The University of California (UC) has long been challenged with identifying strategies to increase diversity amongst its various disciplines, including the health sciences. In 2007, a plan was developed to address this issue while simultaneously focusing on the need to increase the number of doctors specifically trained to work in California’s underserved communities.1 The proposition was to design a combined MD–master’s degree program that would train future leaders in medicine for underserved communities.
After approval from the university’s board of regents and receipt of a $200 million bond support, the five UC medical school campuses in Davis, Irvine, Los Angeles, San Diego, and San Francisco each established a distinctive cohort of the new Program in Medical Education (PRIME). The schools achieved this by increasing the number of matriculants at each campus. These programs were developed largely in response to recommendations made by the University-wide Health Sciences Committee as well as the Sullivan Commission on Diversity.2,3 Each campus adopted its own focus: rural medicine at Davis, Latino communities at Irvine, leadership in medicine at Los Angeles, urban underserved medicine at San Francisco, and health equity at San Diego. PRIME curricula on each campus included increased attention to health disparities and extended time for students to fulfill master’s degree requirements in a focus and location of their choice. The expectation was that these studies would complement traditional medical education and prepare students for physician leadership.
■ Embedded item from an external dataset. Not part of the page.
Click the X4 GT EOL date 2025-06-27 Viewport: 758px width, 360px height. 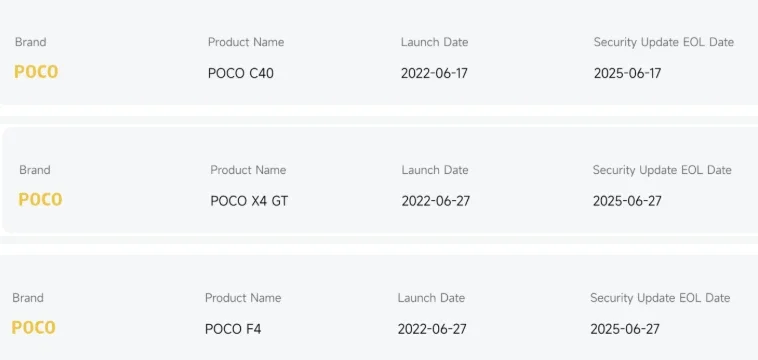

The flagship PRIME cohort began in 2004 at UC Irvine. It was named PRIME-LC for its commitment to serve local Latino communities. The design of the curriculum was based on community input to help future physicians engage Latinos in a culturally and linguistically appropriate manner.4 Among the traits required for students interested in this program were Spanish proficiency and understanding of Latino culture. By including a commitment to the community in its vision statement, PRIME-LC forged successful partnerships toward increasing matriculation of underrepresented minority (URM) students.5 In fact, URM students make up a high percentage of PRIME-LC matriculants. Other PRIME cohorts now demonstrate this trend as well. We suggest that these increased numbers are due to PRIME’s appeal to URM and disadvantaged students.
PRIME’s ability to achieve its goal of increasing the supply of physicians who care for California’s underserved communities may be interdependent on its ability to increase the number of students from URM and disadvantaged backgrounds at our UC campuses. To date, there has not been a formal assessment of PRIME’s influence on application and admission trends. We proposed using UC San Diego (UCSD) School of Medicine admissions data to evaluate PRIME–Health Equity’s (PRIME-HEq’s) effectiveness in attracting URM students. Our hypothesis was that URM students and those from disadvantaged backgrounds would be more likely than their non-URM and nondisadvantaged peers to apply to this program. Through simple statistical methods, we assessed how attractive PRIME-HEq is to URM students, who are more likely to adopt its mission and achieve its goals.
Data source and study sample
We reviewed applications to the UCSD School of Medicine for the entering classes of 2008 to 2010. Because of the nature of our study, we received IRB exemption from the UCSD human research protections program. We proceeded with data collection and analysis from June 2010 to March 2011.
In short, applicants submitted primary applications through the American Medical College Application Service (AMCAS) Web site, and select applicants were invited by UCSD to submit supplementary applications. At this point, students were able to indicate an interest in PRIME-HEq. Expressed interest in PRIME-HEq was the only requirement to be recognized as an applicant to the PRIME-HEq program during this period. Applicants who submitted secondary applications were considered for interviews. Those who interviewed were subsequently evaluated for admission and matriculation.
We analyzed only responses to the institution’s secondary application for this study. We excluded applications to specialized programs (e.g., Medical Scientist Training Program), those withholding demographic information, and partial applications. We compared applications to PRIME-HEq (n = 1,236) with the remaining applications (n = 3,178).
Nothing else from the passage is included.